(JOBS)
A) In the court case passage about dredgings in Loch Long, since what year had the defenders openly disposed of their dredgings in the loch?
B) Return the lines of the records word for word, from the line containing "You are a computer-use agent. Screen" through the final line of the records.

(READING PASSAGE)
>>>>>

The pursuer averred that the narrow seas of that part of Her Majesty's dominions known as the kingdom of Scotland, and the solum or bed thereof below low watermark, belonged to Her Majesty jure coronoe; subject to the public rights of navigation and fishing, and that the salt water loch or arm of the Firth of Clyde known as Loch Long was part of the narrow seas; the defenders, by virtue of the powers conferred upon them by the 76th section of their Consolidation Act 1858, were entitled to lay their dredgings upon “the most convenient banks” of the river, but that for many years they had desisted from this practice, and they had been in the habit of bringing the whole of their dredgings to Loch Long, and depositing them there; the dredgings were composed of earth, gravel, stones, mud, soil, and other material, largely mixed with the sewage which is poured into the river Clyde from Glasgow and various towns and villages upon its banks and those of its tributary streams; the volume of the dredgings now amounted to several hundred thousand tons per annum, and was yearly being increased.
The defenders, while admitting the substantial accuracy of the pursuer's averments, explained that the mode of disposal of the dredgings in Loch Long which had been openly carried on since 1862, had proved satisfactory in every way, that the discharges from the dredging barges were absolutely innocuous, that their operations had in no way affected the depth of the loch, and that the public rights of navigation were not thereby injured. They stated that the action had not been raised in vindication of any public right or interest, but at the instigation of certain persons residing on the banks of Loch Long, who had undertaken to indemnify the Crown against all expenses. They further added by way of amendment the averment that they had not deposited any material on the solum of Loch Long, as the dredgings discharged from the barges did not in fact reach the bottom of the loch.
The pursuer admitted that the proceedings had been instituted under a guarantee as to expenses given by inhabitants on the shores of Loch Long and Loch Goil, and others interested in property there.

<<<<<

(EXERCISE MATERIAL)
>>>>>

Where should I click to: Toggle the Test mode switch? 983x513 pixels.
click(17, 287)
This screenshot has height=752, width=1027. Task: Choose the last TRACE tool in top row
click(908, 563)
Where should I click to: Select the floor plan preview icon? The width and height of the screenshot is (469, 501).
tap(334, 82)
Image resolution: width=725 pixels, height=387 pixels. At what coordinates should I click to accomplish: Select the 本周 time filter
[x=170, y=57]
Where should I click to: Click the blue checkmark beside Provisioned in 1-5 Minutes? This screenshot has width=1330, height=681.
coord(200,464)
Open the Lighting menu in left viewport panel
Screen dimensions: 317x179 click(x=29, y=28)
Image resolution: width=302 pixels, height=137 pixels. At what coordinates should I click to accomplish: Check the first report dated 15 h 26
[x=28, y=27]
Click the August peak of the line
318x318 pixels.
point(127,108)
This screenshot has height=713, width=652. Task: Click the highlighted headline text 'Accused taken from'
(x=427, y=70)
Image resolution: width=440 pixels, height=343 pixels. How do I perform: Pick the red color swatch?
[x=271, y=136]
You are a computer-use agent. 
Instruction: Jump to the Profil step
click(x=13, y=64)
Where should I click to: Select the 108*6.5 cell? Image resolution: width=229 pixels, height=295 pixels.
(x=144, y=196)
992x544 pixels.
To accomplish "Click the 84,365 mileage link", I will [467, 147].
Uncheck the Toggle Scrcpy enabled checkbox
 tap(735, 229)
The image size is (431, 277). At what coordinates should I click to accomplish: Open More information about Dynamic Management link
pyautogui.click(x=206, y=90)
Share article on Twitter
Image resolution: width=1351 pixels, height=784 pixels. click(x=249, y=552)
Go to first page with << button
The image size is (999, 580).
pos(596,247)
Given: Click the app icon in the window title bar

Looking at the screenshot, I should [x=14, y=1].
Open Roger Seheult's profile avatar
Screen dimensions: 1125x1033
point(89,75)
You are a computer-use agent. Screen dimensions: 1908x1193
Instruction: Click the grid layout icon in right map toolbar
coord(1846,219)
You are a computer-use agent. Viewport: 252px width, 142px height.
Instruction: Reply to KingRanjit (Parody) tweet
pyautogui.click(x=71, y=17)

<<<<<

(TASK-BY-TASK ANSWERS)
A) Since 1862.

B)
You are a computer-use agent. Screen dimensions: 1908x1193
Instruction: Click the grid layout icon in right map toolbar
coord(1846,219)
You are a computer-use agent. Viewport: 252px width, 142px height.
Instruction: Reply to KingRanjit (Parody) tweet
pyautogui.click(x=71, y=17)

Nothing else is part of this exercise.